Magdalena Środa, 09.04.2020

 

„Katoliccy” talibowie wracają!

Czy PiS na Mazowszu próbuje „przeciągać” radnych opozycji?

 

Prawo do aborcji stanowi, że macierzyństwo jest sprawą kobiety, a nie władzy.

Piszę katoliccy w cudzysłowie, bo moja wiedza o tej religii jest zupełnie inna niż to, co reprezentuje Ordo Iuris, jego poplecznicy i nasza obecna władza, która co prawda chodzi do Kościoła i modli się nieustannie, mając wszelako chrześcijańskie nakazy i wartości w głębokiej pogardzie.

Są różne sposoby niszczenia społeczeństwa: można odebrać mu instytucje demokratyczne, można nabijać się z Konstytucji, można stłumić zdrowy rozsądek propagandą, zakrzyczeć fakty kłamstwami, można narzucić autorytarną władzę, wykorzystując stan kataklizmu, można – co właśnie się dzieje – pod przykrywką społecznej pomocy („Tarcza antykryzysowa”) wprowadzać totalitarne metody zarządzania.

Najbardziej trwałym jednak sposobem ubezwłasnowolnienia społeczeństwa jest sprowadzenie połowy jego członków do stanu poddaństwa. To właśnie ma na celu projektowane przez Ordo Iuris (trudno powiedzieć, czy organizacja ta jest przybudówką władzy, czy też władza jest przybudówką tej światowej organizacji?) całkowity zakaz aborcji, edukacji seksualnej i – zapewne – zapłodnienia in vitro.

Ubezwłasnowolnić kobiety, uczynić je istotami infantylnymi, niezdolnymi do podejmowania decyzji o własnym macierzyństwie, odciąć od wiedzy o fizjologii, by były łatwiej dostępnymi obiektami seksualnymi – oto najlepszy gwarant panowania w społeczeństwie patriarchalnego fundamentalizmu. Niech rodzą, niech wychowują, niech sprzątają, niech służą…

Wydawać by się mogło, że prawo do aborcji ma charakter dość marginalny. Kobiety z reguły pragną mieć dzieci i rzadko która stoi w sytuacji dramatycznego wyboru; czasem jednak mieć ich nie chcą, nie mogą lub są zbyt odpowiedzialne, by mieć kolejne. Antykoncepcja zawiodła lub była niedostępna, mąż był pijany i użył siły, ktoś nas wykorzystał i porzucił; wiele jest przypadków, których konsekwencją nie może być wymuszone rodzicielstwo.

Aborcja jest ostateczną możliwością, mało kto z niej korzysta, ale posiadanie do niej prawa daje poczucie autonomii. Trochę tak jak z wolnością opinii czy przemieszczania się: nie zawsze ich potrzebujemy (mało kto ma ważne opinie do wygłoszenia lub przemożną wolę ciągłego podróżowania), ale posiadanie tych praw daje nam poczucie autonomii i niezależności oraz tego, że władza ma ograniczony zasięg działania.

[Podane wiersze]
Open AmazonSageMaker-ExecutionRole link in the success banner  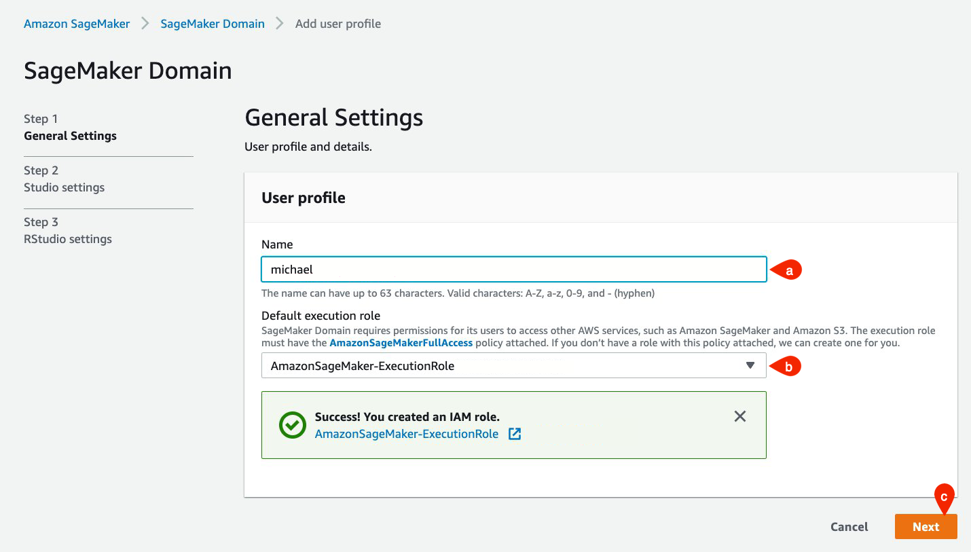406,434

* * *

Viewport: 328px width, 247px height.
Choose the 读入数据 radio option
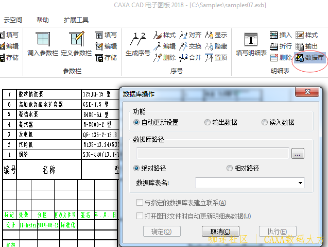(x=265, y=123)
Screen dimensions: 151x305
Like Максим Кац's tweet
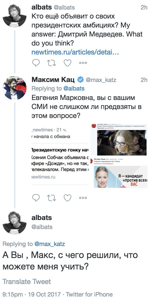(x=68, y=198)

...

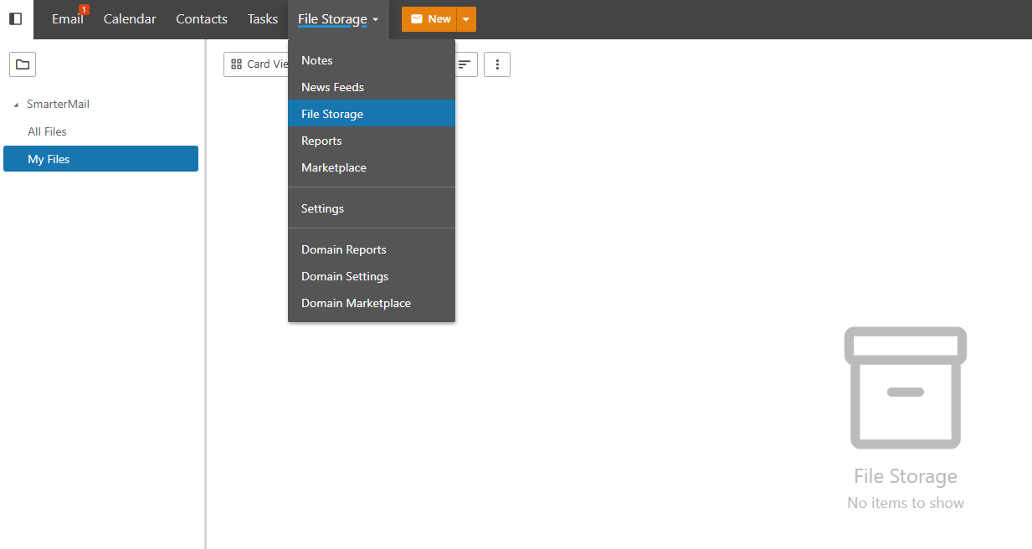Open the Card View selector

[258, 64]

[Treść polecenia] Powtórz bez zmian fragment tekstu o prawie do aborcji od słów „Są różne sposoby” aż po słowa „zapłodnienia in vitro.” włącznie.

[Wynik zadania]
Są różne sposoby niszczenia społeczeństwa: można odebrać mu instytucje demokratyczne, można nabijać się z Konstytucji, można stłumić zdrowy rozsądek propagandą, zakrzyczeć fakty kłamstwami, można narzucić autorytarną władzę, wykorzystując stan kataklizmu, można – co właśnie się dzieje – pod przykrywką społecznej pomocy („Tarcza antykryzysowa”) wprowadzać totalitarne metody zarządzania.

Najbardziej trwałym jednak sposobem ubezwłasnowolnienia społeczeństwa jest sprowadzenie połowy jego członków do stanu poddaństwa. To właśnie ma na celu projektowane przez Ordo Iuris (trudno powiedzieć, czy organizacja ta jest przybudówką władzy, czy też władza jest przybudówką tej światowej organizacji?) całkowity zakaz aborcji, edukacji seksualnej i – zapewne – zapłodnienia in vitro.